# What colour drop checker?



## Cro (20 Jun 2009)

I have just received a glass drop checker (like a Boyu but from eBay) and as there isn't any instructions I need to know what colour it should be for good Co2, Green, Blue or Yellow?

Cheers

Alex


----------



## Dolly Sprint 16v (20 Jun 2009)

Cro said:
			
		

> I have just received a glass drop checker (like a Boyu but from eBay) and as there isn't any instructions I need to know what colour it should be for good Co2, Green, Blue or Yellow?
> 
> Cheers
> 
> Alex



Alex

Blue No Co2 in water column

Green is good

Lime Green is even better

Yellow - Dangerous too much Co2 in water column.

Regards
paul.


----------



## samc (20 Jun 2009)

lime green is what to aim for


----------



## glenn (20 Jun 2009)

Flyfisherman said:
			
		

> Blue No Co2 in water column
> 
> Green is good
> 
> ...


but if you have no fish or invertibrates go for yellow so you no for shure there is no deficiency of co2.


----------



## Cro (20 Jun 2009)

TYVM everyone.


----------



## ceg4048 (20 Jun 2009)

Hi,
    You would do well to study this article:> CO2 Measurement Using A Drop Checker

Cheers,


----------



## Cro (23 Jun 2009)

I can't work out what I'm doing wrong. My old JBL drop checker always showed the correct colour, but now I have this glass one it's always yellow. I've had the Co2 off for 36 hours now so it has to be wrong, anyone have any ideas?


----------



## Cro (23 Jun 2009)

I have just taken out the drop checker, given it a quick clean (with RO water only) and have refilled it with 1.5ml RO water and 4 drops of reagent, this is the colour it goes straight away and turns more of a yellow after being in the tank for a while.

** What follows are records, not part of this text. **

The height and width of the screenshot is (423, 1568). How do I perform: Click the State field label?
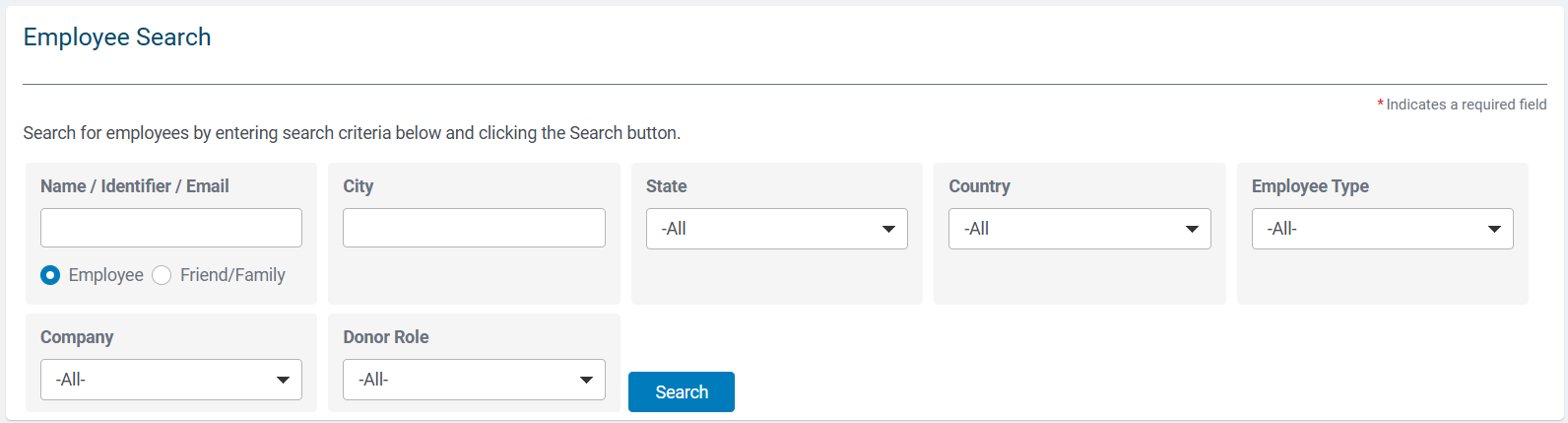pyautogui.click(x=667, y=186)
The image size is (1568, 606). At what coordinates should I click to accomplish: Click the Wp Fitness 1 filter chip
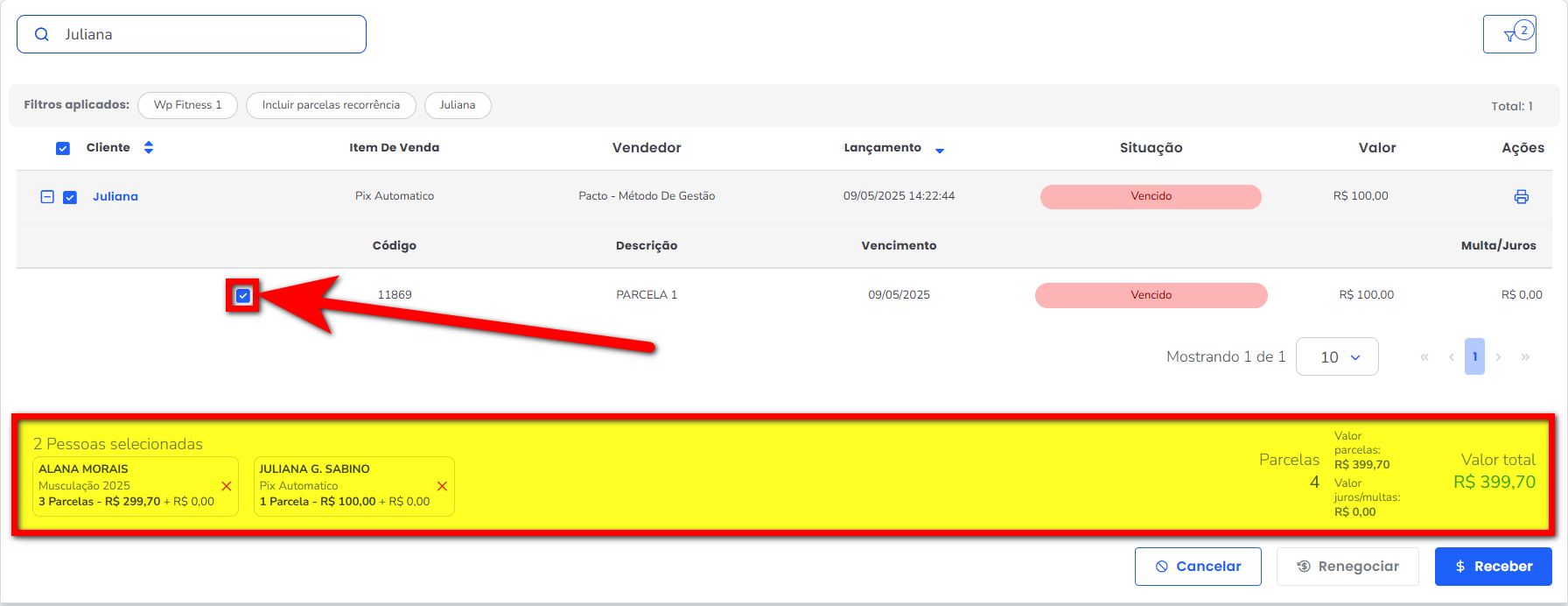pyautogui.click(x=187, y=105)
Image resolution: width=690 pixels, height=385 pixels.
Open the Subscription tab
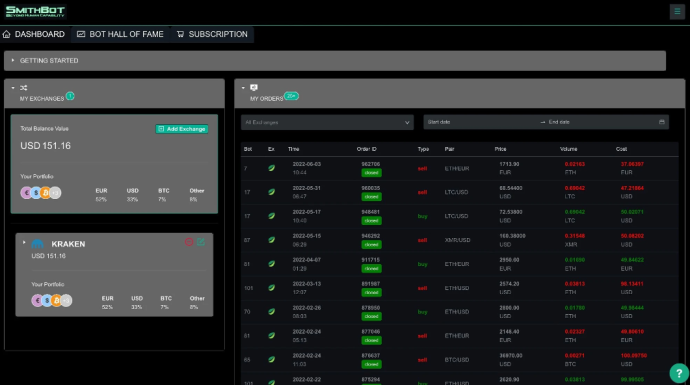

I know using 4dkh solution is better than RO water but the missus is moaning about spending at present so it has to be RO for now.


----------



## aaronnorth (23 Jun 2009)

RO is pointless unless you know the KH of it. As is any solution. 
if you cant afford 4dkh, then just watch plant growth & fish reactions.


----------



## ceg4048 (23 Jun 2009)

Are you using 4 dkh water?
If so did the mixture turn yellow immediately?
Measure the KH of your 4dKH water to ensure that it is in fact 4. If it is lower than 4 then return it to the vendor.
Using RO water is worse than pointless. Please read the article I gave the link to.

Other possibilities:
Have you washed the dropchecker with anything acidic, like vinegar for example?
Test the pH of some other water like your tank water or tap water using the same indicator reagent. It could be duff.

Cheers,


----------



## Cro (23 Jun 2009)

aaronnorth said:
			
		

> RO is pointless unless you know the KH of it. As is any solution.
> if you cant afford 4dkh, then just watch plant growth & fish reactions.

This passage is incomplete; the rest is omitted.